We print responses to cinema that are personal, daring and that wouldn’t necessarily be found in other film journals: short fiction, visual art, poetry, memoir, comics, and creative non-fiction that experiments with multiple forms.
RECOMMENDED VIEWING
- Speaking of Werner Herzog's documentary about the Internet (!), Lo and Behold, Reveries of the Connected World, here is the trailer.
RECOMMENDED READING
This book is intended as a reference work for film lovers who are navigating Mikio Naruse’s long and long-inaccessible career.
- We can recommend nothing more fervently than the new release of filmmaker (and Notebook contributor) Dan Sallitt's online monograph dedicated to Japanese master Mikio Naruse, A Mikio Naruse Companion: Notes on the Extant Films, 1931 - 1967. It's an immense work of criticism about a filmmaker all too rarely talked about in the English language—and it's free. What more can you ask for? Bravo, Dan!

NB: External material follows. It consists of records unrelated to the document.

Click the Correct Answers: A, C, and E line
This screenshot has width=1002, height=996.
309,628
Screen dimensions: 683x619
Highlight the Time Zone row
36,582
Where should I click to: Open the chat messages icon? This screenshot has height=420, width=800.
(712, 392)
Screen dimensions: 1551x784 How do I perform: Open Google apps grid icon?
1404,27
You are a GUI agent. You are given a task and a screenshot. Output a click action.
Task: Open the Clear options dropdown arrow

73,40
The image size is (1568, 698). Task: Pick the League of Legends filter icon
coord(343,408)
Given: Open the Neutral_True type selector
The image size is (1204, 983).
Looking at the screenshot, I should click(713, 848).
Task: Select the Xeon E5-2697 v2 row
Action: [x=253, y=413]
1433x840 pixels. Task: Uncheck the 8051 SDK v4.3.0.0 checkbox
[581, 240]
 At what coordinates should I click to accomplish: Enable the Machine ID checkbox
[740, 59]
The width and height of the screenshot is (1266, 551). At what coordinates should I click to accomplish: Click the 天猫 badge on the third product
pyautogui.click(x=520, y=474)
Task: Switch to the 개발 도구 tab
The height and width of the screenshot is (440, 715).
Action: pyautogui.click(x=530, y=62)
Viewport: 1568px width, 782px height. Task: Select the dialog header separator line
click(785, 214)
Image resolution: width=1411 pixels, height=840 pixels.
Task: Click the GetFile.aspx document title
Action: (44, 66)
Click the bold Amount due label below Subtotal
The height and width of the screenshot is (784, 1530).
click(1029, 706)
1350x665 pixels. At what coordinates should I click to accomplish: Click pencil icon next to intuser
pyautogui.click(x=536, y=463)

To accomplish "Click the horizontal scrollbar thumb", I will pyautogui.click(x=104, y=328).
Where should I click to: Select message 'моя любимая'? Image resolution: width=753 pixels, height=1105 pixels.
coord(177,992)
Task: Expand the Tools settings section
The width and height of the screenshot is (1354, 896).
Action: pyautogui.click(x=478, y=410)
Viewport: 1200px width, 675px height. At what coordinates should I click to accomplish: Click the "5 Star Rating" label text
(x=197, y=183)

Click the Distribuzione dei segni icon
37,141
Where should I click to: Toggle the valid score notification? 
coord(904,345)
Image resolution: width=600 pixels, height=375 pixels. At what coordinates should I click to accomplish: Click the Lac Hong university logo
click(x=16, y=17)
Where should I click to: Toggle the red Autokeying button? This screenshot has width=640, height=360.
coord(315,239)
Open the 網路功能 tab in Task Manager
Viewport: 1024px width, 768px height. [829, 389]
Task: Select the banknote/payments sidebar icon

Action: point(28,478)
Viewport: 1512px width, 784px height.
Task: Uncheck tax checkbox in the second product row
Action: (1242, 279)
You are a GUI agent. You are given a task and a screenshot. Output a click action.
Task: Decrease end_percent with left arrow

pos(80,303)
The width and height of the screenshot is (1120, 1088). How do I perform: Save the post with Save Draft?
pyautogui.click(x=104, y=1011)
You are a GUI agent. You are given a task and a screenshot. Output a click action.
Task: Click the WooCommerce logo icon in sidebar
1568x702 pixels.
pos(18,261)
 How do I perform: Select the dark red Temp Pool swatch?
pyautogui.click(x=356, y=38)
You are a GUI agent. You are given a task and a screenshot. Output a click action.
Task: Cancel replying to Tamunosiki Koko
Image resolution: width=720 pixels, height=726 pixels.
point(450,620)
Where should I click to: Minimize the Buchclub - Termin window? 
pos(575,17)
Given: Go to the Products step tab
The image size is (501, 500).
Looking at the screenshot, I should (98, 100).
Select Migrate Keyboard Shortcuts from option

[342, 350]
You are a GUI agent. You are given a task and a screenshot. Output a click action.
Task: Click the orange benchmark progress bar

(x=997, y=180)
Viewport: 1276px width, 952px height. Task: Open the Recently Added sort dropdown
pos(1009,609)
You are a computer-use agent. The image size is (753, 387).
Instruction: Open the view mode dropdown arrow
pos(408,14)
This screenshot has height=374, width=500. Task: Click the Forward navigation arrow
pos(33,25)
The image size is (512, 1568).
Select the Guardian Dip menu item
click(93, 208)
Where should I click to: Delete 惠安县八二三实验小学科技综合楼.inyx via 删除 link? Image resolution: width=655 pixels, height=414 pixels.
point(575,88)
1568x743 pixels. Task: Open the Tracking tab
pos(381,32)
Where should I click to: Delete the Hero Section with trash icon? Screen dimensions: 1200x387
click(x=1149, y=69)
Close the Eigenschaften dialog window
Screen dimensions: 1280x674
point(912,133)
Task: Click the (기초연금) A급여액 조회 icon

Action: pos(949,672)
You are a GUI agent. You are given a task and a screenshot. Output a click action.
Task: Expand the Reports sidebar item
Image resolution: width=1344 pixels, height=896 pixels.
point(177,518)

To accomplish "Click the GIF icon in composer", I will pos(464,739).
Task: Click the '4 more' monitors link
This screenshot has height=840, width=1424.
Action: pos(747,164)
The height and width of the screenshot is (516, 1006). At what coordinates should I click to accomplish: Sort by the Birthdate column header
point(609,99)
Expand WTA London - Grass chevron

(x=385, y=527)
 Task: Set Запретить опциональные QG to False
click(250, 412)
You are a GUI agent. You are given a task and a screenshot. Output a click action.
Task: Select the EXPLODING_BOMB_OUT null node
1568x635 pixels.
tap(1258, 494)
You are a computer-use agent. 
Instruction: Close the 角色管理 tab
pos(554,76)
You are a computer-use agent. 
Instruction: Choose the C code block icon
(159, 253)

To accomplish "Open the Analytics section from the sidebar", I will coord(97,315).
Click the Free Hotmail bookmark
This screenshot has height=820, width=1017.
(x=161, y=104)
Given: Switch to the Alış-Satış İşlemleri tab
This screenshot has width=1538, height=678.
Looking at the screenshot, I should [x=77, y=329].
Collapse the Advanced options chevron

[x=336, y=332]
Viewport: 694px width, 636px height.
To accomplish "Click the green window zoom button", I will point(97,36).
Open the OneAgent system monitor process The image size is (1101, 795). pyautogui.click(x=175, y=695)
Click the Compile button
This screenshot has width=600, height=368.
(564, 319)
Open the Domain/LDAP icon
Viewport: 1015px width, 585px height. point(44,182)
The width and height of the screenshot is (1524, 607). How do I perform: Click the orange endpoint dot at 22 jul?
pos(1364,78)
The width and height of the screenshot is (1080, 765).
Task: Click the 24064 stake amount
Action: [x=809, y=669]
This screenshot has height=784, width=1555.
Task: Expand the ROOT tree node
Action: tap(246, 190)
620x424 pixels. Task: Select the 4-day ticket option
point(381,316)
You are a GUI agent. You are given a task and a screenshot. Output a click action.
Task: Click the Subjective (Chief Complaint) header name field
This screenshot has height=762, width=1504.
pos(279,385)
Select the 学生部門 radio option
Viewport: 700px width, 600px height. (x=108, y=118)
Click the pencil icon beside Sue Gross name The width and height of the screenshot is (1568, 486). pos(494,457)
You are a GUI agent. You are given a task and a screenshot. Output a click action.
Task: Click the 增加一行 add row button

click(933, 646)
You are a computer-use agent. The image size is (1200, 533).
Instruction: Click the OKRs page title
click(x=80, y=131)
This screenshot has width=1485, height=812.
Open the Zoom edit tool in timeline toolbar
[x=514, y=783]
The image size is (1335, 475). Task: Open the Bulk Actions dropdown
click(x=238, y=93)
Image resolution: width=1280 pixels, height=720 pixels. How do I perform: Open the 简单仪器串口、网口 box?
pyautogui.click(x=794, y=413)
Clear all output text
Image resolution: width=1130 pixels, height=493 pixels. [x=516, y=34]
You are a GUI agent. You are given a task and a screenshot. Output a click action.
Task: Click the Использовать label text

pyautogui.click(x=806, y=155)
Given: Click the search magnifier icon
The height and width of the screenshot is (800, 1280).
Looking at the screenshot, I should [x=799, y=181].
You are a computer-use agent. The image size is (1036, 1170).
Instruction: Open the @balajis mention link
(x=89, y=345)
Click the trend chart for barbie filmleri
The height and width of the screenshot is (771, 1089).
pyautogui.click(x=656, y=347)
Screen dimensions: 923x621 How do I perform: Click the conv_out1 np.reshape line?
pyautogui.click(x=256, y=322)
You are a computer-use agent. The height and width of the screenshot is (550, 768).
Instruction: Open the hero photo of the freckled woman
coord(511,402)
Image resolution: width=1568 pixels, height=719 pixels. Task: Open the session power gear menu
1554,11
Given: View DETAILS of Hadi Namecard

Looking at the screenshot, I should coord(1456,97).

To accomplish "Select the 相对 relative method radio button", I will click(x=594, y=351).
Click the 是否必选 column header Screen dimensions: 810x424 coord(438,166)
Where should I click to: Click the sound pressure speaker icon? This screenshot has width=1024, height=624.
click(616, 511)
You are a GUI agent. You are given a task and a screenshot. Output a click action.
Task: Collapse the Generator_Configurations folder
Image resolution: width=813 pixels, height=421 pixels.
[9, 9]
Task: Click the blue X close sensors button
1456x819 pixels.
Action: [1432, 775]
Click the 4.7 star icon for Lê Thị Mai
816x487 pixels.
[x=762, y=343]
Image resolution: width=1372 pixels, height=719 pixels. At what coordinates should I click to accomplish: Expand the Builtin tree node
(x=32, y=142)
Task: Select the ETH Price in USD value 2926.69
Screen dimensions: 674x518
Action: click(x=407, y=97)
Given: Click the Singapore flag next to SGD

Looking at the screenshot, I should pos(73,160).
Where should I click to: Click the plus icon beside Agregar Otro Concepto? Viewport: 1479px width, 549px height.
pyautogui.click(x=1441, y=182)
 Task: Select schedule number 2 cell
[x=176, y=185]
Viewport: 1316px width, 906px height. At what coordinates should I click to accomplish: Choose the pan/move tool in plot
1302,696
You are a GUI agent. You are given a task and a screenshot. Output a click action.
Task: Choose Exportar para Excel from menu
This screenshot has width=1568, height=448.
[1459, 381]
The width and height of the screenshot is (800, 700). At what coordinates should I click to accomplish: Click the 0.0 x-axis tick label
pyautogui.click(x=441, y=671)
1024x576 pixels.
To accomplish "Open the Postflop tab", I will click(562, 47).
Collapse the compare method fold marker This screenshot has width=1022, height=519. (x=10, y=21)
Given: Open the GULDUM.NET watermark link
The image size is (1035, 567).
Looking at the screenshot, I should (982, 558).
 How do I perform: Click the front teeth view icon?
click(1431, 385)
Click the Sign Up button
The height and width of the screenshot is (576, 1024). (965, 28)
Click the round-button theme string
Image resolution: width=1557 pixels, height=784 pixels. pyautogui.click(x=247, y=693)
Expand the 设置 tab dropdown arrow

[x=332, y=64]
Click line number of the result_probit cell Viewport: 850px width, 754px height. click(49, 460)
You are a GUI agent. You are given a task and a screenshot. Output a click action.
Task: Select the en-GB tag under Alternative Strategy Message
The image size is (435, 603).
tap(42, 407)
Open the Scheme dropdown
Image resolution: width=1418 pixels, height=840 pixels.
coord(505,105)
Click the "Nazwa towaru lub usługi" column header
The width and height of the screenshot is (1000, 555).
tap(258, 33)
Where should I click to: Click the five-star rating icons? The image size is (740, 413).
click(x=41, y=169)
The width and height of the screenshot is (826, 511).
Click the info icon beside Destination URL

- One of our favorite films, remarkably woefully under-appreciated at the time of release, has been treated properly by the Library of America, in a new article dedicated to the adaptation of The Night of the Hunter into Charles Laughton's sole directorial effort and sublime masterpiece:
Directors often talk, sincerely or not, about their respect for the book on which a film is based. Laughton meant it, and he and Grubb maintained a close working relationship throughout the making of the film. Couchman’s book includes a selection of the drawings that Grubb made when Laughton asked him to illustrate how he’d imagined certain scenes. As it happened, Grubb could draw, and Couchman points out the similarities between his drawings and those of William Blake and the German Expressionists. Several of these drawings made it into the final cut...
- At Lit Hub, novelist, screenwriter, graphic novelist, et al. Neil Gaiman writes on his favorite horror film, The Bride of Frankenstein:
The Bride of Frankenstein doesn’t romp. It’s oneiric, a beautiful, formless sequence of silver nitrate shadows, and when it ends I wonder what happened, and then I begin to rebuild it in my head. I’ve seen it I do not know how many times since I was a boy, and I’m almost pleased to say that I still can’t quite tell you the plot. Or rather, I can tell you the plot as it goes along. And then, when it’s done, the film begins to scum over in my mind, to reconfigure like a dream does once you’ve wakened, and it all becomes much harder to explain.
- Taiwanese director Hou Hsiao-hsien, whose most recent film, last year's The Assassin, is most assuredly one of the best of the decade, seems an inexhaustible topic. Scholar David Bordwell has written on his work extensively, and has (digitally) penned a new piece about two of Hou's under-discussed earlier films, before he was an international art-house director:
In making these early films Hou discovered techniques that not only suited the stories he had to tell but also suggested more unusual possibilities of staging. He pushed those techniques further in his later films, with powerful results. The charming early films show him developing, in almost casual ways, techniques of staging and shooting that will become his artistic hallmarks. One basis of his approach, I argue, is his adoption of the telephoto lens.
- The Paris Review has a wonderful article on the "anticriticism" of Lithuanian-born American independent filmmaking legend Jonas Mekas, whose writing has been collected in a recently re-issued book, Movie Journal: The Rise of a New American Cinema, 1959–1971:
Movie Journal is a dense book, but as you might expect, it’s decidedly not a book of criticism. Indeed, Mekas practiced a kind of anticriticism, a bombastic evangelization more concerned with gleefully picking fights and snuffing out apathy than passing judgment on a film or serving as a consumer-guide reviewer.
EXTRAS
- Via Dangerousminds, we've discovered a series of stunning fan art posters by Fernando Reza for films that were never made, like Stanley Kubrick's The Aryan Papers and David Lynch's maybe-it-will-see-the-light-of-day comedy, Ronnie Rocket.
- The poster for the 43rd Telluride Film Festival, designed by Yann Legendre.